The tenement, on East Thirty-first Street, reeks of human excrement, urine, and garbage. Harry and the rats are the only tenants, Harry holding out against a landlord, Levenspiel, who wants to demolish the rent-controlled building and construct a new building with shops at the street level and five floors of apartments above. Levenspiel continues to offer Lesser more and more money to move out, but Lesser will not move until the novel he has been writing for ten years is completed.

Harry Lesser’s isolation is shattered one day when he finds Willie Spearmint, a daytime squatter and a self-taught black writer, who types his novel in a deserted apartment next to Lesser’s. These two men are wary of each other; they form a tenuous friendship but never real trust. While Harry’s novel, The Promised End, is about love (a subject about which Lesser knows little), Willie’s work focuses on a narrative of black experience. Lesser is so obsessed with the nature of art that he does not experience life. Spearmint is torn between being a black activist and being a writer. Thus, each is an incomplete writer: Spearmint lacks form, and Lesser lacks experience.

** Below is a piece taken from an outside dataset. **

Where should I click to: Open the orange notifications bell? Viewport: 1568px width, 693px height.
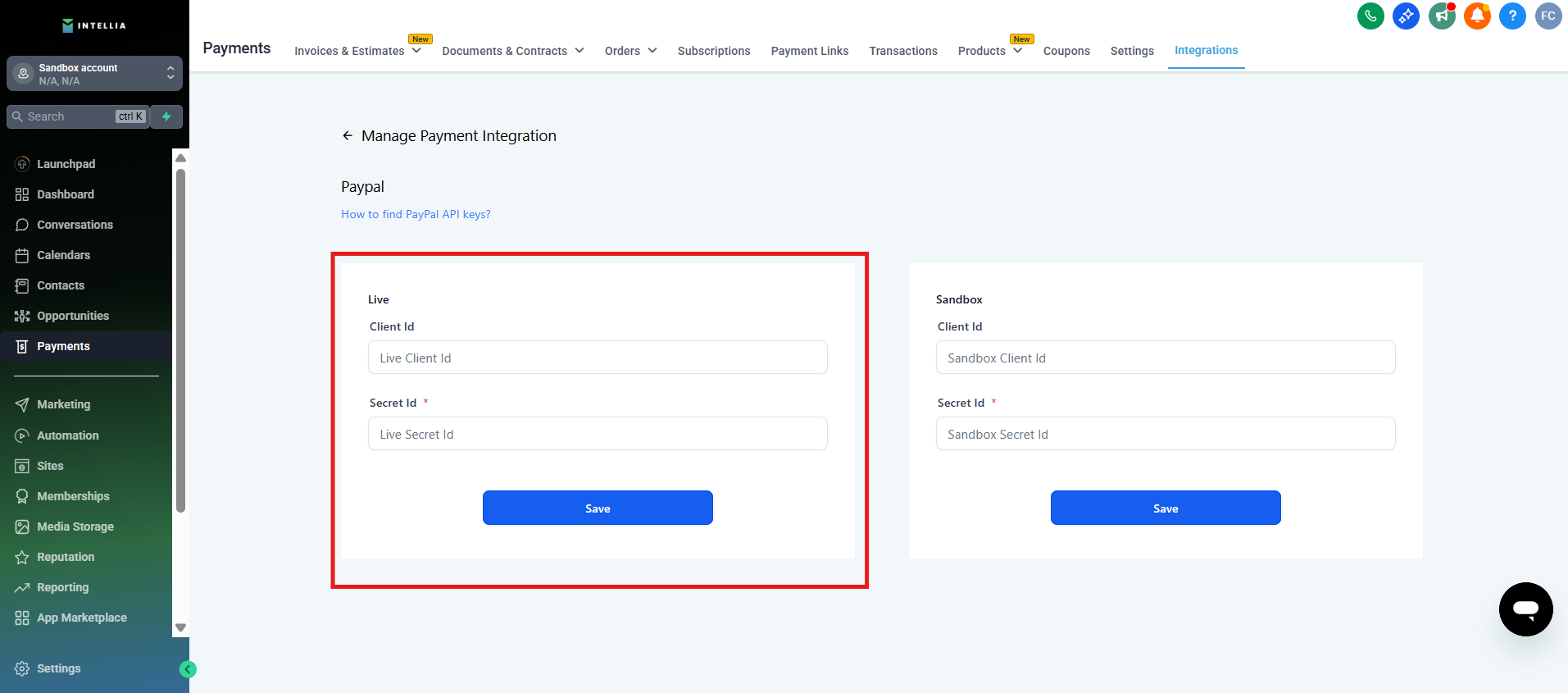tap(1477, 16)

As the men continue writing and intellectual sparring, Willie invites Harry to socialize, first at Harry’s apartment and later at the apartment of a black friend, Mary Kettlesmith. Harry becomes acquainted with both Willie’s white Jewish girlfriend, Irene Bell who is an Off-Broadway actress, and Mary. Harry has sexual relations with both of the women during the course of the novel. Harry begins an affair with Irene. After several months of secret liaisons with Irene, Harry finally tells Willie that they are in love and intend to be married. Willie strikes back at Harry by destroying his manuscript. Harry then destroys Willie’s typewriter, each depriving the other of something important to the artist-writer.

Trying to save his novel, Harry makes a desperate attempt to reconstruct his work. He hopes to write a better book than the earlier draft. He is so caught up in the attempt that he ignores Irene more each day. One morning, he finds in the rubbish container a barrelful of crumpled yellow pages, indicating that Willie is back and also trying to write. Harry never actually sees Willie, but each day he reads the discarded crumpled paper so that he can keep track of Willie’s attempts at writing. He then learns that Willie is keeping track of Harry’s progress also. Neither writer is able to perform his art in the way he wants.

Malamud combines reality and fantasy in the final climactic scene of confrontation between the two men, which occurs in a dark hallway of the tenement building. Harry imagines it as a jungle in which they are locked in a final bloody struggle. They use racial epithets to illustrate their hatred; Harry attacks Willie’s skull with an ax, while Willie castrates Harry with a sharp saber, thus reversing the racial stereotypes. The last words of the novel are spoken by Levenspiel, who discovers the two men’s bodies and prays for mercy for them and for himself.